Região poderá fornecer biometano ao RS em projeto pioneiro no Brasil

O Vale do Taquari poderá ser uma das primeiras do Brasil a vender biometano. A região é uma das abrangidas pelo edital da Companhia de Gás do Estado do Rio Grande do Sul (Sulgás), aberto até 31 de agosto, para a compra do gás produzido a partir de dejetos orgânicos. Com a implantação de uma fábrica de produção de biometano prevista para Estrela, fezes de porcos, frangos e gado poderão virar combustível para abastecer o Estado.

Uma das estratégias da Secretaria Estadual de Minas e Energia para a solução energética, o projeto da Sulgás propõe a compra de 200 mil metros cúbicos de biometano por dia, ao longo de 20 anos. A intenção é garantir que a produção represente, pelo menos, 10% de todo o gás natural consumido pelo Estado. Atualmente, dois milhões de metros cúbicos de gás natural são comprados por dia, da Bolívia, pela Sulbrás, e chegam ao território gaúcho por meio de gasodutos.

“Todos os projetos de venda de biometano que chegarem até alcançarmos o limite de 200 mil metros cúbicos por dia, previsto no edital, serão selecionados. Somos pioneiros. Este é o primeiro edital de compra de biometano do Brasil”, enfatiza o diretor-presidente da Sulgás, Claudenir Braganolo.

Após o contrato assinado, os empreendimentos terão um prazo de até 24 meses para iniciar a entrega do gás, que pode substituir o Gás Natural Veicular (GNV), o óleo diesel, ter uso domiciliar e industrial. Hoje, a energia elétrica do Estado proveniente do gás natural representa apenas 3% do total. O objetivo, de acordo com o diretor-presidente da Sulgás, é de que em seis anos, essa parcela chegue a 30%.

Energia limpa

Para o presidente da Câmara da Indústria, Comércio e Serviços do Vale do Taquari (CIC-VT), Ito José Lanius, caso a iniciativa prevista para Estrela tenha aprovado o fornecimento de biometano para a Sulgás, a região terá uma conquista dupla. “É uma alternativa de geração de energia muito importante porque utiliza dejetos poluentes como matéria-prima. Ela transforme um passivo ambiental em um ativo na região, contribuindo com o crescimento econômico”, avalia.

Braganolo reforça a visão de Lanius e destaca que, além de uma energia limpa, o biometano terá produção descentralizada. “Várias regiões vão ter essa produção.

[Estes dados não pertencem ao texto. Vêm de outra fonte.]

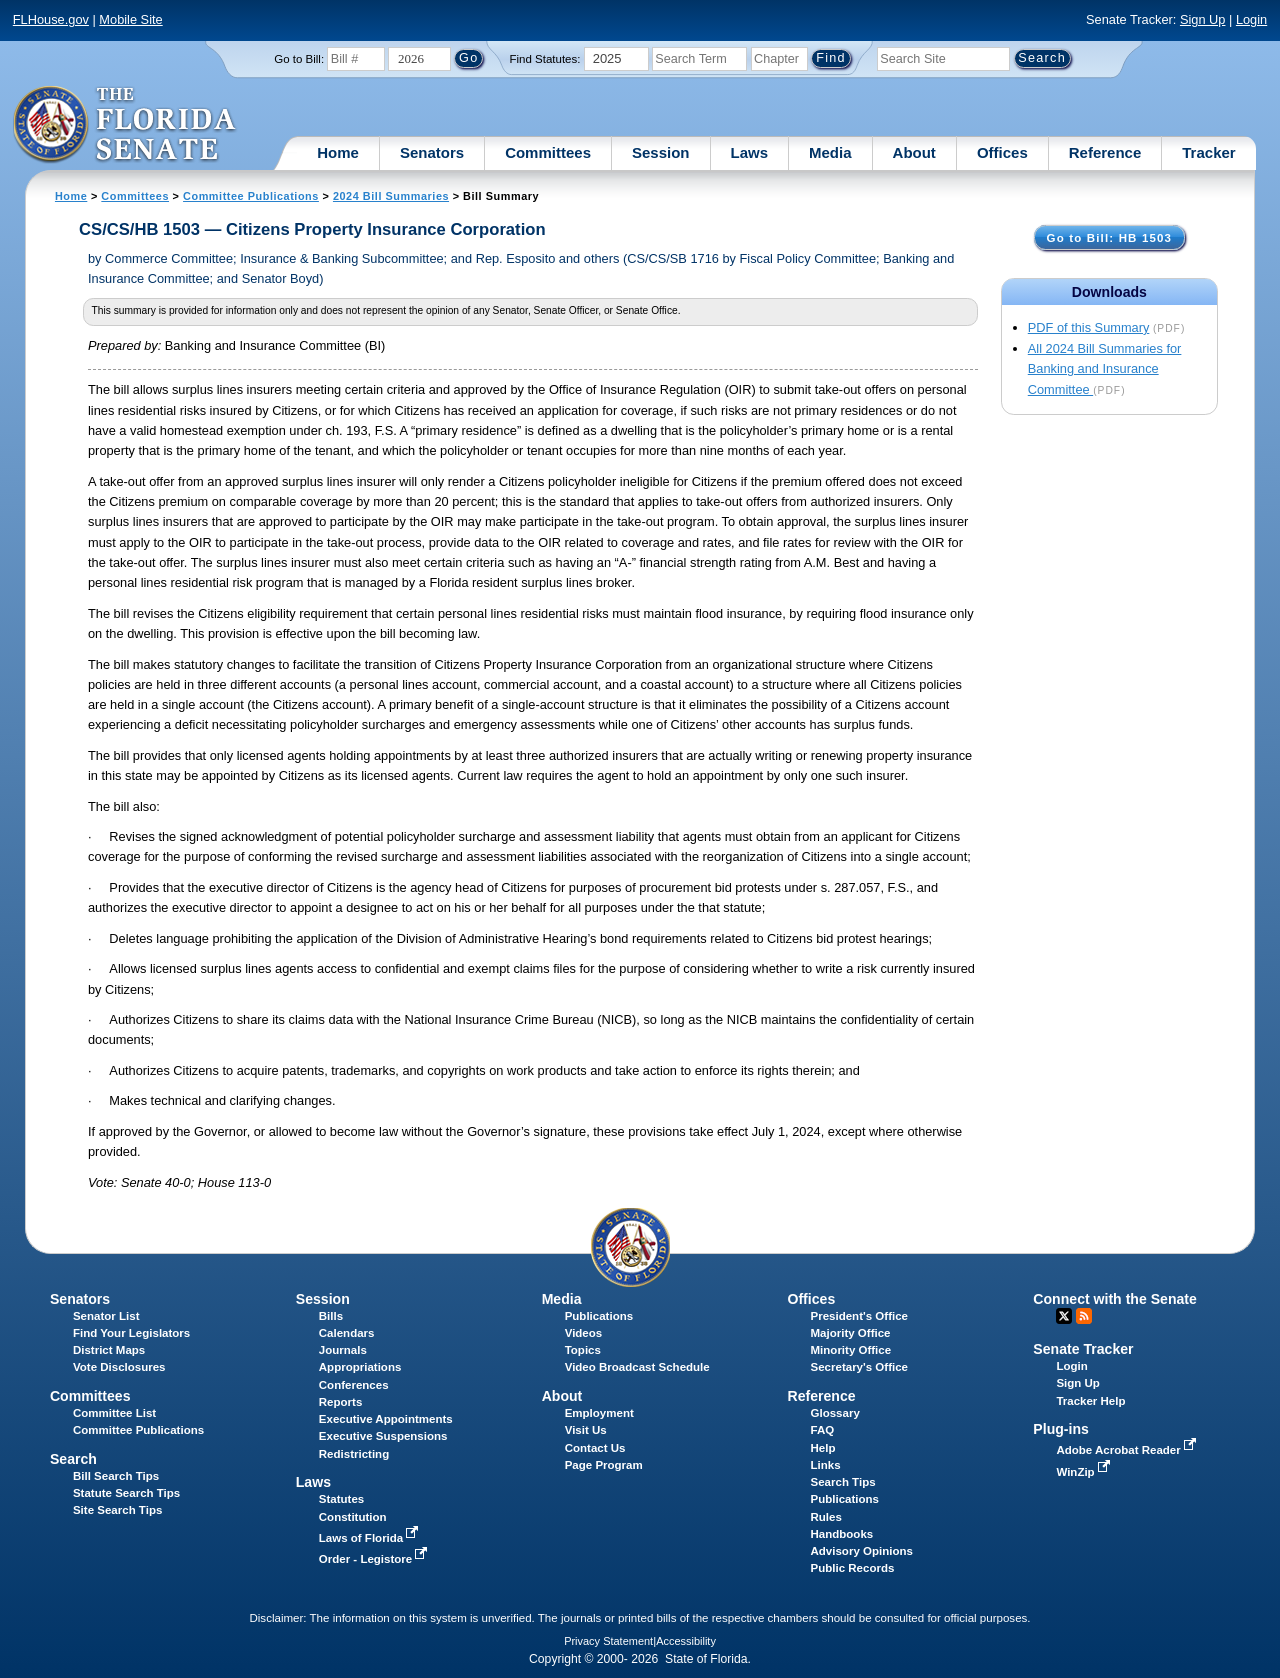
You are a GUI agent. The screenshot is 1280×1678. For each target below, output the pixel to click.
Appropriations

O gás natural, sem dúvida nenhuma, será a solução energética a curto e médio prazo.”

Conforme ele, a intenção é de que o combustível abasteça a própria região onde for gerado. “As regiões foram definidas a partir do potencial de consumo e de matéria-prima. O projeto tem que ter sustentabilidade econômica para ser viável”, pontua.

Em questão

O professor da Univates e doutor em Engenharia Ambiental, Odorico Konrad, fala sobre as características do biometano e sua importância como combustível renovável.

Qual a diferença entre biogás e biometano?
Odorico Konrad – Quando falamos em biometano falamos em biogás purificado. A decomposição biológica de dejetos orgânicos gera o biogás. A gente aumenta a concentração de CH4, ou seja, o metano, dentro desse sistema, para chegar a, no mínimo, 96%. O biometano tem as mesmas características do Gás Natural Veicular (GNV). Em termos energéticos, é a mesma coisa.

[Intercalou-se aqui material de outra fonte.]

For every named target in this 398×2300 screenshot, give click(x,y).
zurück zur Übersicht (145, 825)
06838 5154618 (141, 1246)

Além de substituir o GNV, quais os possíveis usos do biometano?
Konrad – O biometano tem um grande potencial energético. Suas características são similares às do gás natural. Além do uso em veículos, ele pode ser usado para a geração de energia elétrica.

Qual a importância de investir na produção de biometano?
Konrad – Esse investimento propõe a descentralização da geração de energia, tanto para uso veicular quando para o sistema elétrico. Como utilizam-se dejetos orgânicos, ganha-se também, na questão ambiental. Assim como a energia solar e a eólica, o biogás é uma das opções para trabalhar a matriz energética de forma renovável.

Saiba mais

O biogás é o gás bruto obtido da decomposição biológica de produtos ou resíduos orgânicos, como dejetos provenientes da produção de suínos, aves e gado leiteiro. A purificação do biogás gera o biometano – um biocombustível gasoso constituído essencialmente de metano, equivalente ao gás natural derivado do petróleo. No Rio Grande do Sul, o biometano recebeu a marca de GNVerde.

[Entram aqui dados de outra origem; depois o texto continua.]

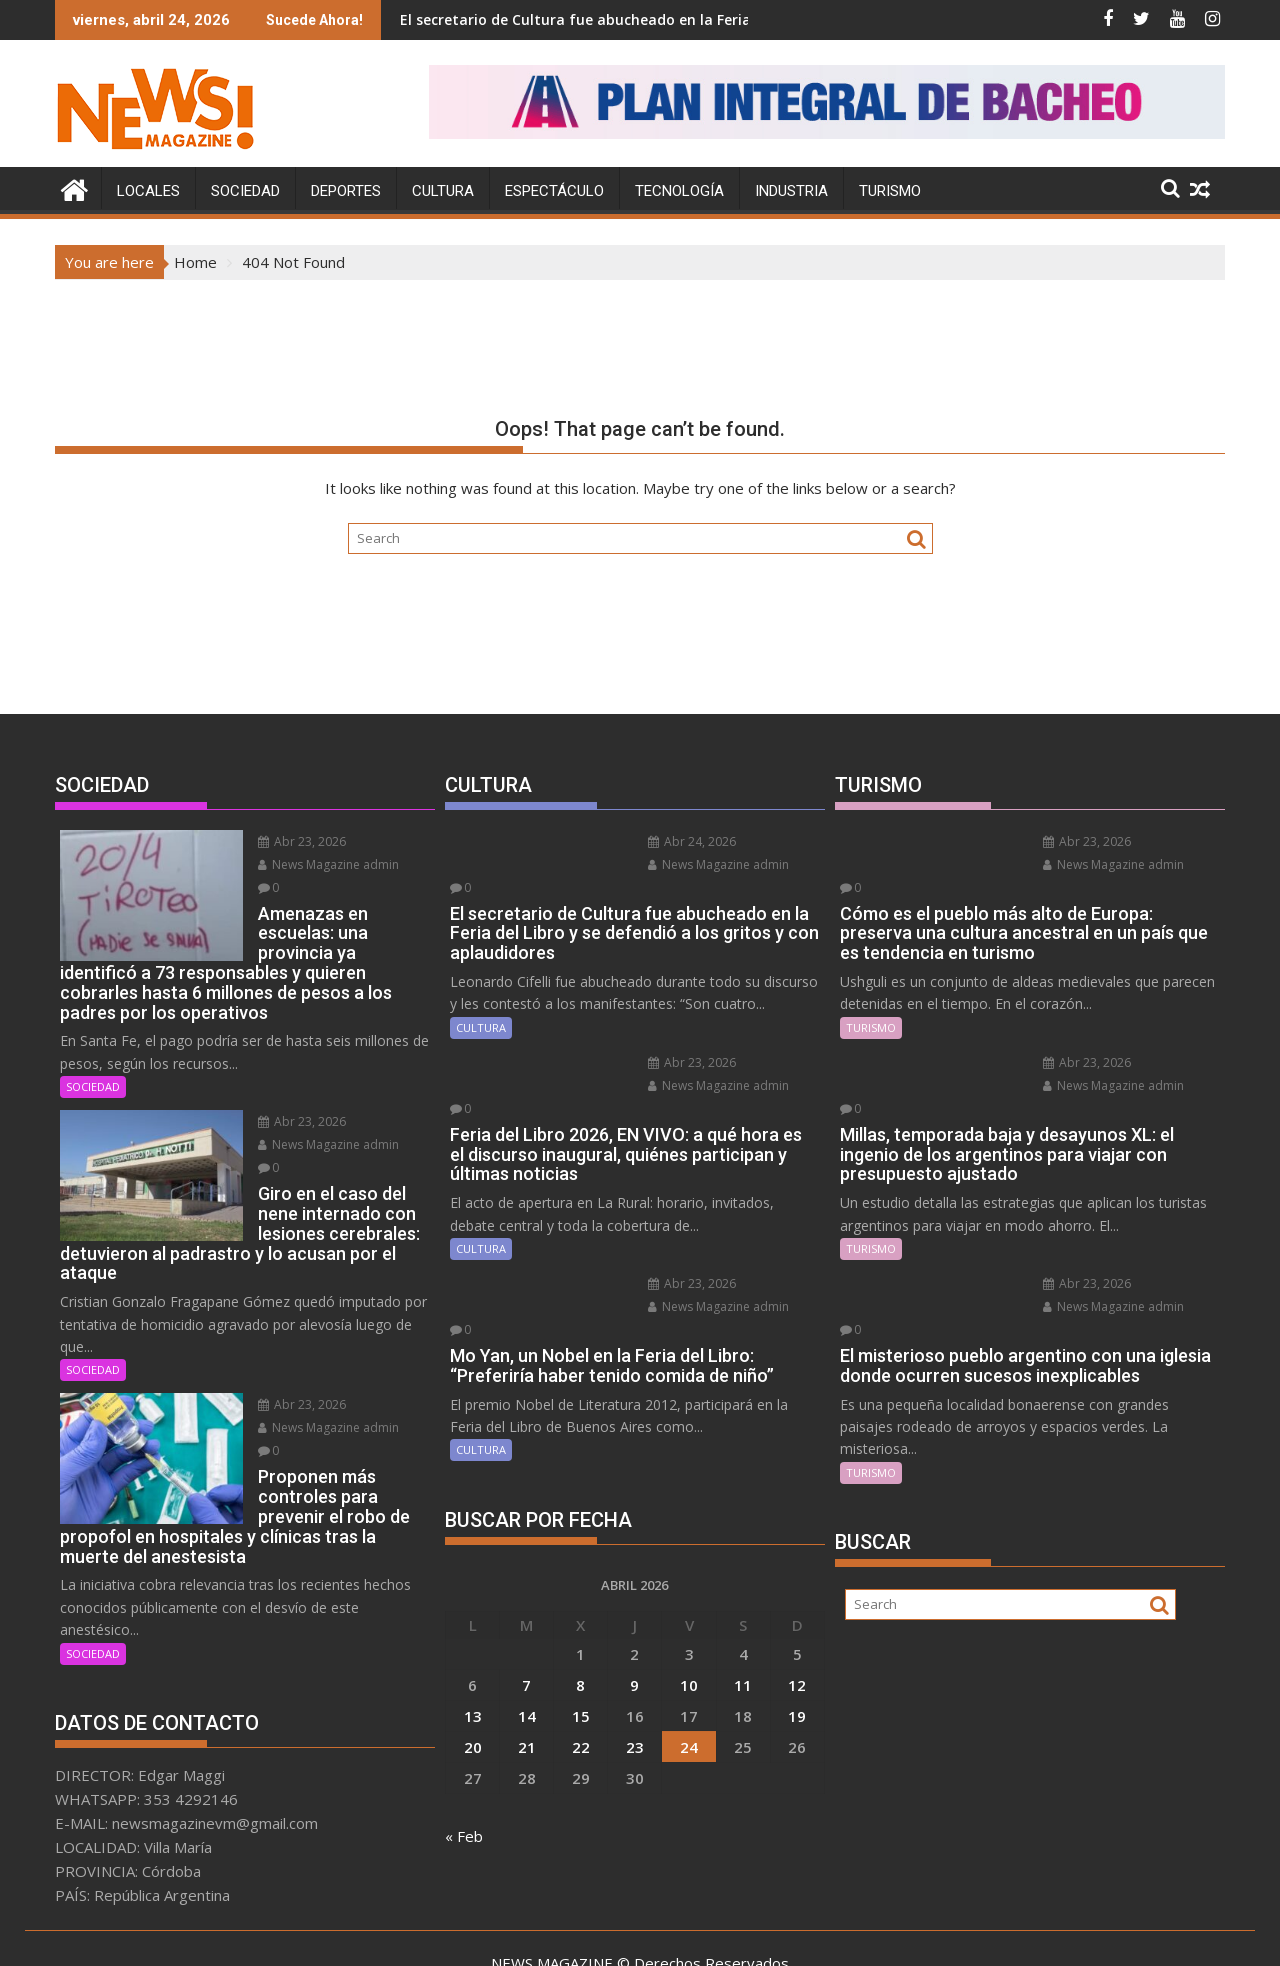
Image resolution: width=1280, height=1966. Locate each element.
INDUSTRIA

Atualmente, o Rio Grande do Sul compra gás natural da Bolívia. O combustível chega aos municípios gaúchos por meio de gasodutos. De acordo com o diretor-presidente da Sulbrás, Claudenir Braganolo, a intenção é de que, daqui a três ou quatro anos, a chegada do combustível ocorra, também, de forma diferente: transformado em gás liquefeito, ele será transportado por navio até Rio Grande, onde será regazeificado, para distribuição através de dutos.